--- Document segment ---
┄┄┄┄┄┄┄┄┄┄
MATERIAL CHANGES IN FINANCIAL CONDITION

         At November 30, 1999, there had been no material changes in the
Company's financial condition from February 28, 1999, as discussed in Item 7 of
the Company's Annual Report on Form 10-K for fiscal 1999.

MATERIAL CHANGES IN RESULTS OF OPERATIONS

         Operations include the consolidated results of SCPI, which through its
operating division, Steel City Products, headquartered in McKeesport,
Pennsylvania, distributes automotive parts and accessories and non-food pet
supplies; Dowling's, a distributor of automotive radiators and related parts
headquartered in Mt. Vernon, New York; together with OTI and the administrative
costs of SCPI and Oakhurst.

THREE MONTHS ENDED NOVEMBER 30, 1999 COMPARED WITH THREE MONTHS ENDED NOVEMBER
30, 1998

         Consolidated sales in the current year third quarter were below prior
year by $230,000.

         Sales by SCPI increased by approximately $508,000 compared with the
third quarter of the prior year. Sales to existing automotive customers
increased by approximately $267,000, due primarily to the addition of new stores
through an acquisition by one major customer. Sales to new automotive customers
totaled $201,000 for the quarter. Sales of non-food pet products totaled
$547,000, an increase of $40,000 compared with the third quarter of the prior
year, due primarily to increased sales to existing customers.

                                     - 12 -
<PAGE>   13

         Sales at Dowling's decreased by $738,000 compared with the third
quarter of the prior year due in part to increased competition by customers who
are buying product directly from manufacturers, as well as fewer radiator
failures which has contributed to a general slowness in the radiator replacement
industry.
┄┄┄┄┄┄┄┄┄┄
--- What to do ---
Pick up the quarterly financial report where it ends and keep writing it. You won't need the rows for anything.

--- Dataset records ---
┄┄┄┄┄┄┄┄┄┄
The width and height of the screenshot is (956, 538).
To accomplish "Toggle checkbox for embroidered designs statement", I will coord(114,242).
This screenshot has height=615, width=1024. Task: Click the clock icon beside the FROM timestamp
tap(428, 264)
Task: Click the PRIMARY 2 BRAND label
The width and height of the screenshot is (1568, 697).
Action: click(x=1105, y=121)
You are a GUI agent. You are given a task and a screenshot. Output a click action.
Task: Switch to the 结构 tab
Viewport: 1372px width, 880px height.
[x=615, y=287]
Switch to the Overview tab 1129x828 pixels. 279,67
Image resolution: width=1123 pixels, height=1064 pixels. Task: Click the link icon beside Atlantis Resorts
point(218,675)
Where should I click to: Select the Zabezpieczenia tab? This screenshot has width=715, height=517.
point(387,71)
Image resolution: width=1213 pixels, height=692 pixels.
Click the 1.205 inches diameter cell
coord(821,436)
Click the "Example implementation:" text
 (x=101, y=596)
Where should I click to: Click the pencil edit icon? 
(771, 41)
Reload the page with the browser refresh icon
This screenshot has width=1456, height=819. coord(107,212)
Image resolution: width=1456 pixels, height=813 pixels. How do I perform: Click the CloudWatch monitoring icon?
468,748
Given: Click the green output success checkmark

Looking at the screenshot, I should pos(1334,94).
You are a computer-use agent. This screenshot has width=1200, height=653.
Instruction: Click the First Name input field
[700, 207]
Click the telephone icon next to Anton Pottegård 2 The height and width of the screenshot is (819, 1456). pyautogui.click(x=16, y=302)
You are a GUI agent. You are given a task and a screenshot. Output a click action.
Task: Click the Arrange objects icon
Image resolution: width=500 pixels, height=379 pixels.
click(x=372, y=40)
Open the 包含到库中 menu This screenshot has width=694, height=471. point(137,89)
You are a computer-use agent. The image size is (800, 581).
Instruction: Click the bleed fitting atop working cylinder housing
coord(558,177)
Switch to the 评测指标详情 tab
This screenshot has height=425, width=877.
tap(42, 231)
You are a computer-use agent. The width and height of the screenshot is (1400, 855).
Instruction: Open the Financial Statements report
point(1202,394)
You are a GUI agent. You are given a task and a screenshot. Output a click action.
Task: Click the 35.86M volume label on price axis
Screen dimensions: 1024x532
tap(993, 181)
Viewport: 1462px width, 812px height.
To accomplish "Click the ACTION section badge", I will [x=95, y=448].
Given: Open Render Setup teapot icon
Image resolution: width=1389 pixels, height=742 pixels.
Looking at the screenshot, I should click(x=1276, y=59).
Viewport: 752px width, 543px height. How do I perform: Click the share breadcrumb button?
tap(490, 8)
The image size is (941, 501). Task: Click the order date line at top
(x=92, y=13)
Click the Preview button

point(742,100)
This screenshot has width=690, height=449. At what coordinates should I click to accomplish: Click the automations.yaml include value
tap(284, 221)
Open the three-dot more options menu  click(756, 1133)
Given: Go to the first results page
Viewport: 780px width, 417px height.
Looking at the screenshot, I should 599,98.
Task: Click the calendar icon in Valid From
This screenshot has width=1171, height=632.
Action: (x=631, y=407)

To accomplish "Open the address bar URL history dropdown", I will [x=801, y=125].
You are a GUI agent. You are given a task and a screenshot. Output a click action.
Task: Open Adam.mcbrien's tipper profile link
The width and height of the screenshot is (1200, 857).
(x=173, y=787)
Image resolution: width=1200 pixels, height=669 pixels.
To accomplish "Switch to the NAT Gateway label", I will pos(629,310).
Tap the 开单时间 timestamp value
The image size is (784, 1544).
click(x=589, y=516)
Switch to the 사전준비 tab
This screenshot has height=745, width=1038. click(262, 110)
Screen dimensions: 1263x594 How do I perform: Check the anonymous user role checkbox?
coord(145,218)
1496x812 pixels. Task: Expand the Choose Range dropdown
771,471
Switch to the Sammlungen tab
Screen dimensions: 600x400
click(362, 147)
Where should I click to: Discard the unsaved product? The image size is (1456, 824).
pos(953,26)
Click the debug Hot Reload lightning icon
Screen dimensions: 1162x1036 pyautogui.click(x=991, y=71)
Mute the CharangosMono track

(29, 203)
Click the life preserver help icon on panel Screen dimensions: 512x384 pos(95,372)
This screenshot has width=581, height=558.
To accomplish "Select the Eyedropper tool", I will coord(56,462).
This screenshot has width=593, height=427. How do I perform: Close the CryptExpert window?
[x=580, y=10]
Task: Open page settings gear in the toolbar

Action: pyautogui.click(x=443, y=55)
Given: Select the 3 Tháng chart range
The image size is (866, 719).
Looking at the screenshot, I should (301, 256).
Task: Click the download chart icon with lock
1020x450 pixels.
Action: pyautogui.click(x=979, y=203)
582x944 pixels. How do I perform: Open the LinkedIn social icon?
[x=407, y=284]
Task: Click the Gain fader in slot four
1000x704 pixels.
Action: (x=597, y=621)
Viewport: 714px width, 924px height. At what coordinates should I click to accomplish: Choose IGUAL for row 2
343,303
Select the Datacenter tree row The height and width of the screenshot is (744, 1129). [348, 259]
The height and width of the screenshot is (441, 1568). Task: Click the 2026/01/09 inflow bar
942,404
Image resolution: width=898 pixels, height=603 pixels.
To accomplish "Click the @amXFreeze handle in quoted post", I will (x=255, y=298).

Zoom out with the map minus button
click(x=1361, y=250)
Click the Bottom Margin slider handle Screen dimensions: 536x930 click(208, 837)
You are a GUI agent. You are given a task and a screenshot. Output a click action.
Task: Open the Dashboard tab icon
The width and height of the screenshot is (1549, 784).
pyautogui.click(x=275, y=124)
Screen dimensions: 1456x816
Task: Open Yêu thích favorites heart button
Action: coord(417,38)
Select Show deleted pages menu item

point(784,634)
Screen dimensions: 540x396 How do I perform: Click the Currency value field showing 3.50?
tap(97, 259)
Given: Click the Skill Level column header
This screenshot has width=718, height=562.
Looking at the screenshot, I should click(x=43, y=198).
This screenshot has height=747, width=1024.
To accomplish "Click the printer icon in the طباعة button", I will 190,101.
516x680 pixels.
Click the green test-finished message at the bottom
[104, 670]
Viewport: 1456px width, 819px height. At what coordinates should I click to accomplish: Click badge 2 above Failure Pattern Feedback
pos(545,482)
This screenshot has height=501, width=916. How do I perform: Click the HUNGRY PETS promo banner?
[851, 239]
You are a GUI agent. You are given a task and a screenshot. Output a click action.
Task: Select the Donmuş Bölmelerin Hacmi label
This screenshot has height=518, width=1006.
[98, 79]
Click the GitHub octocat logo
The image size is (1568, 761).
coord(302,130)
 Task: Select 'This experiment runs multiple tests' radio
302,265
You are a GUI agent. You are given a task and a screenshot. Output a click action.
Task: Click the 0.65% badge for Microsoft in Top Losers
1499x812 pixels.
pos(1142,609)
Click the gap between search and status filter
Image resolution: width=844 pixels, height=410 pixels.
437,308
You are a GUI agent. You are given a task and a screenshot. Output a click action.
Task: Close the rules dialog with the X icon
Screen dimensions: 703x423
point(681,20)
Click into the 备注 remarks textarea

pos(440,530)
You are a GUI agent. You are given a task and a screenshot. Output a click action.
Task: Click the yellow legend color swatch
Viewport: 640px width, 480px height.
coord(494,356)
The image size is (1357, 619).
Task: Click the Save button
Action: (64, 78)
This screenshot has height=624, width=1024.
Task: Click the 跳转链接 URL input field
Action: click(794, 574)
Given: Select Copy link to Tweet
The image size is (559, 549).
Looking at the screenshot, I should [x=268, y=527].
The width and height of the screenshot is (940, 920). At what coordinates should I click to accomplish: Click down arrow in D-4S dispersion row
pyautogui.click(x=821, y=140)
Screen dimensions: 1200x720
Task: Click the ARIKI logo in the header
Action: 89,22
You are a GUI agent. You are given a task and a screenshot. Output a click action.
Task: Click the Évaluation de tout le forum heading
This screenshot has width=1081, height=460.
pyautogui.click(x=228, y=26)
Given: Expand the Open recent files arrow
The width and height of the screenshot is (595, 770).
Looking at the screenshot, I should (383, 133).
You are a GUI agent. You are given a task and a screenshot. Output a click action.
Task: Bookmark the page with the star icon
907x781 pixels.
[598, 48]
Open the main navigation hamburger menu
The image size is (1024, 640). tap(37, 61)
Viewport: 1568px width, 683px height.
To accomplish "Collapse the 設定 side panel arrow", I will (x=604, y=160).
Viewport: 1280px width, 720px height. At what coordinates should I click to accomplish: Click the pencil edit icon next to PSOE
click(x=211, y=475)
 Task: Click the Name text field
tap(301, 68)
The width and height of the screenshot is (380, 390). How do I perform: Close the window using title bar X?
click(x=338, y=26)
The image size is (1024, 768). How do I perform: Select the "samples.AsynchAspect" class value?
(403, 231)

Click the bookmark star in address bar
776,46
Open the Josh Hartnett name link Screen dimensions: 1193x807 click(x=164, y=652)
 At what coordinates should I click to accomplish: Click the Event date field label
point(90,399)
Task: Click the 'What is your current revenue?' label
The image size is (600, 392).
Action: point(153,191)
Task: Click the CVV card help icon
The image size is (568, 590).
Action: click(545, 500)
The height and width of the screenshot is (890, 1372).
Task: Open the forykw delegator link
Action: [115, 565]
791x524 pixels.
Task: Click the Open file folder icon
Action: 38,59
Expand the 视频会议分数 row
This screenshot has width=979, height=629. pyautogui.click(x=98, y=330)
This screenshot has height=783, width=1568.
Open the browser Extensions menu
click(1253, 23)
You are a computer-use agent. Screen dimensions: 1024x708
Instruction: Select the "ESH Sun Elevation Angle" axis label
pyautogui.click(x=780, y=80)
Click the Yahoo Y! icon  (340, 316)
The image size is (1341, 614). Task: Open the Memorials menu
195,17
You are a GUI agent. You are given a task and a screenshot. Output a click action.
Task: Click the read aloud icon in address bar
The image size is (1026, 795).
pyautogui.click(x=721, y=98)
┄┄┄┄┄┄┄┄┄┄
--- Answer below ---
         Gross profits were $1.3 million, or 17.6% of sales, in the current year
period compared with $1.4 million, or 18.3% of sales, in the prior year period.
Gross profits increased at SCPI by 2.1%, due to the higher sales volume and
changes in product mix. Offsetting this increase was a decrease in Dowling's
gross profits of 3.2% which was mostly attributable to the decrease in sales
volume.

         Operating, selling and administrative expenses increased by $117,000.
At SCPI, expenses increased by $18,000 primarily due to higher commissions paid
this year on the increased sales volume. At Dowling's, expenses increased by
$41,000 due to higher sales and administrative salaries, and higher computer and
telephone expenses. Corporate expenses were below prior year levels by $24,000
due to staffing reductions, lower insurance, travel and office expenses. These
savings were offset by the addition of OTI in the current year, which had
overhead expenses of $73,000, mostly related to salaries.

         Interest expense increased by $297,000 when compared to the prior year,
due primarily to interest incurred on the KTI loan, which increased by $1.2
million to fund OTI's capital and start-up expenditure commitments at New
Heights.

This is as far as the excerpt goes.